--- Exercise aim ---
Pictures do not belong in the copy; restate the records below word for word.

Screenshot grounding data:
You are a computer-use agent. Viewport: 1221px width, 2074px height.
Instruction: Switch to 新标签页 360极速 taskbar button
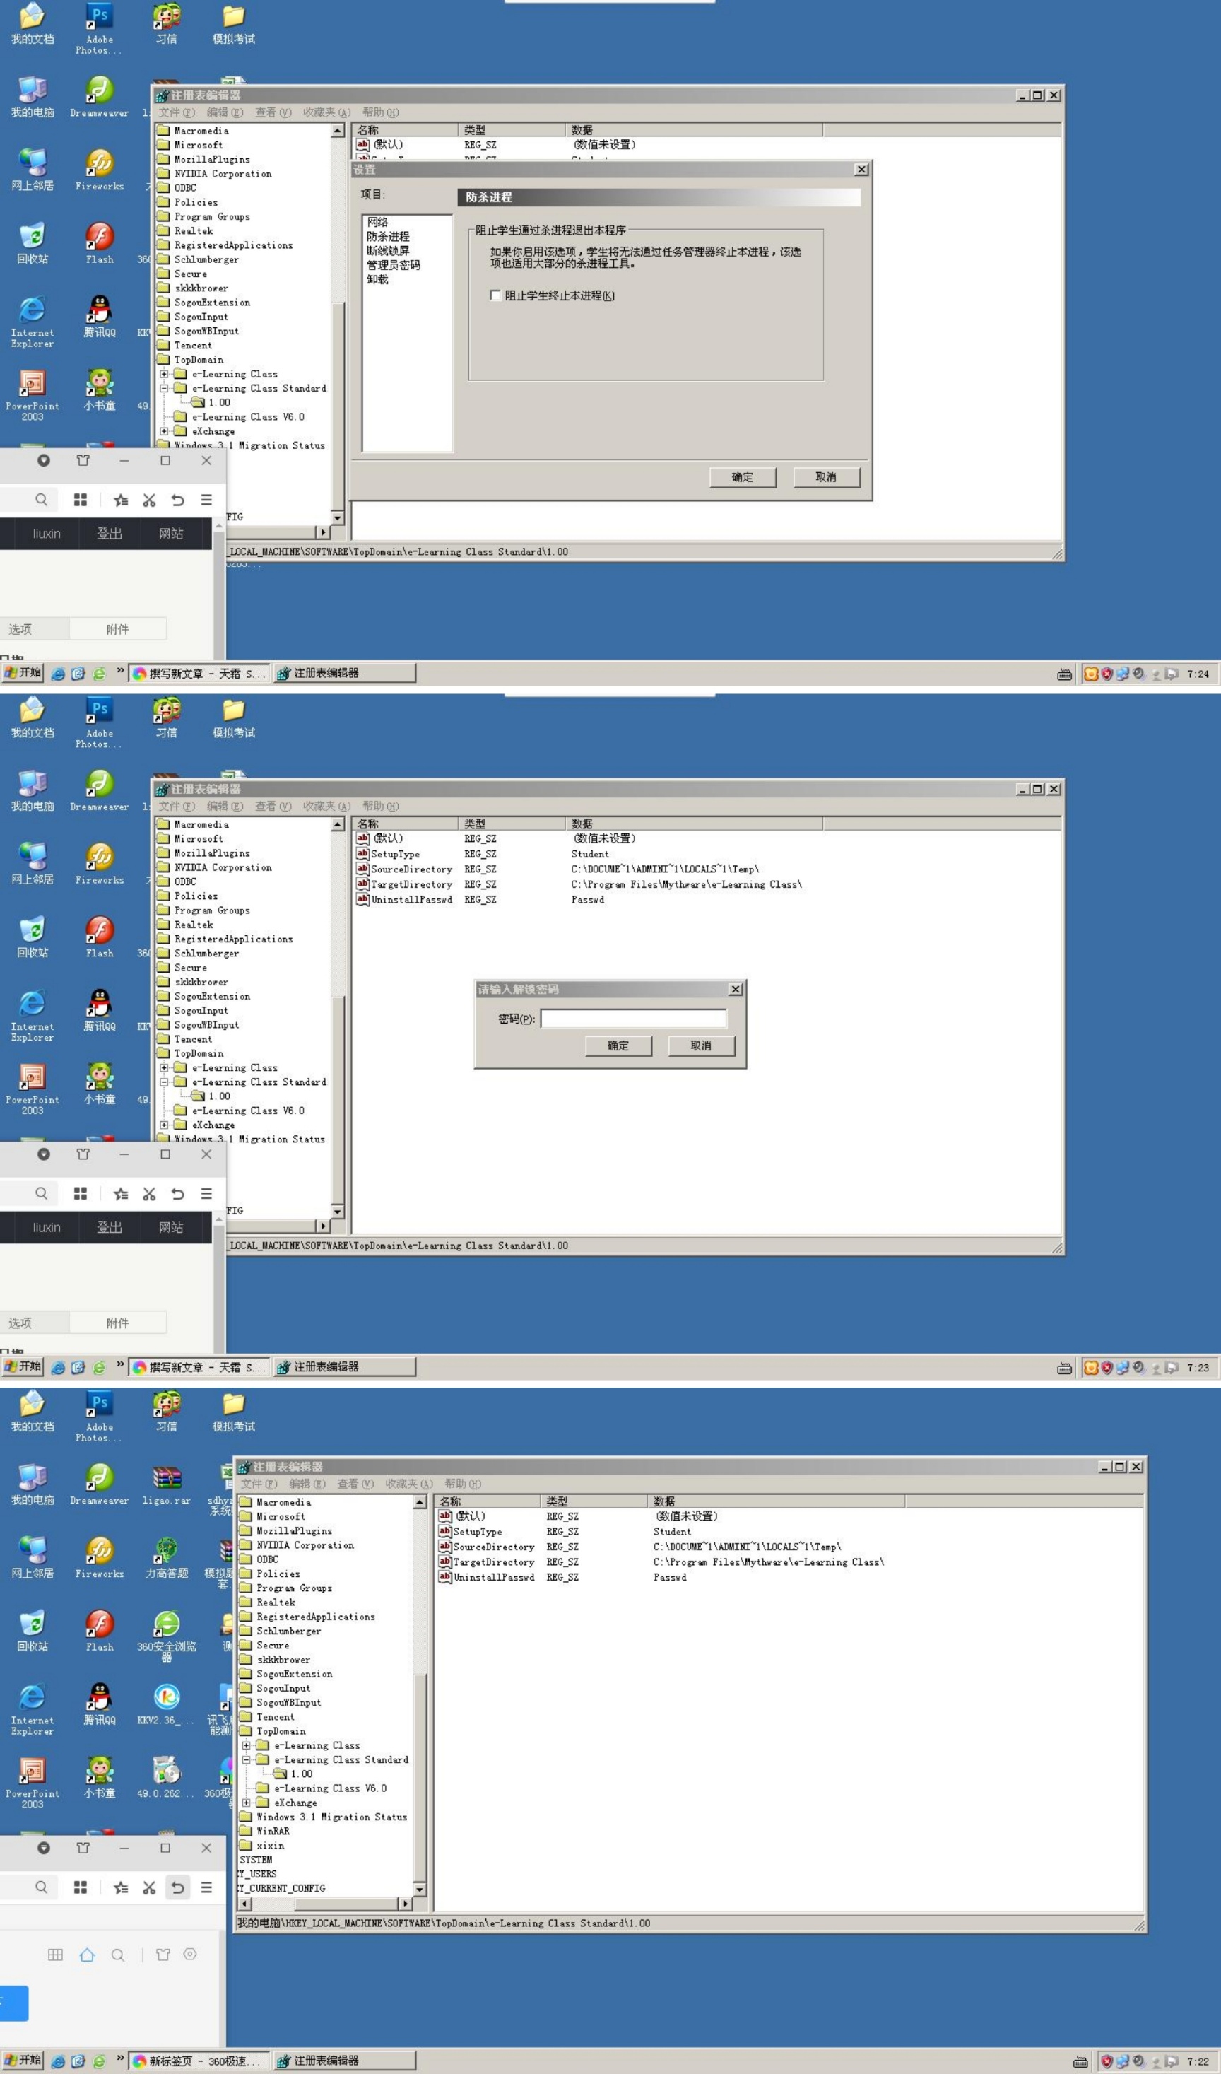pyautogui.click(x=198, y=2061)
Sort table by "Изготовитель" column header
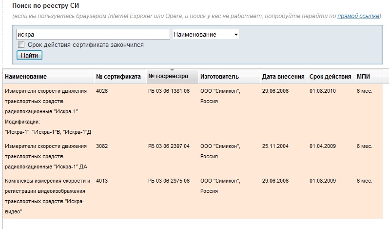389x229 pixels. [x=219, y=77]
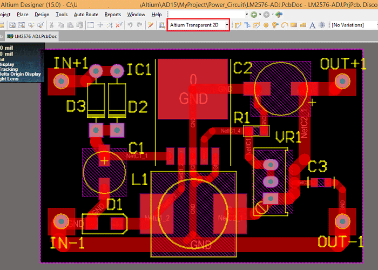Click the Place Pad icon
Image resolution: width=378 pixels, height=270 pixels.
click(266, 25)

--- Answer ---
You are a computer-use agent. Viewport: 1221px width, 2074px height.
Instruction: Switch to 新标签页 360极速 taskbar button
pyautogui.click(x=198, y=2061)
Sort table by "Изготовитель" column header
389x229 pixels. [x=219, y=77]
Click the Place Pad icon
Image resolution: width=378 pixels, height=270 pixels.
click(266, 25)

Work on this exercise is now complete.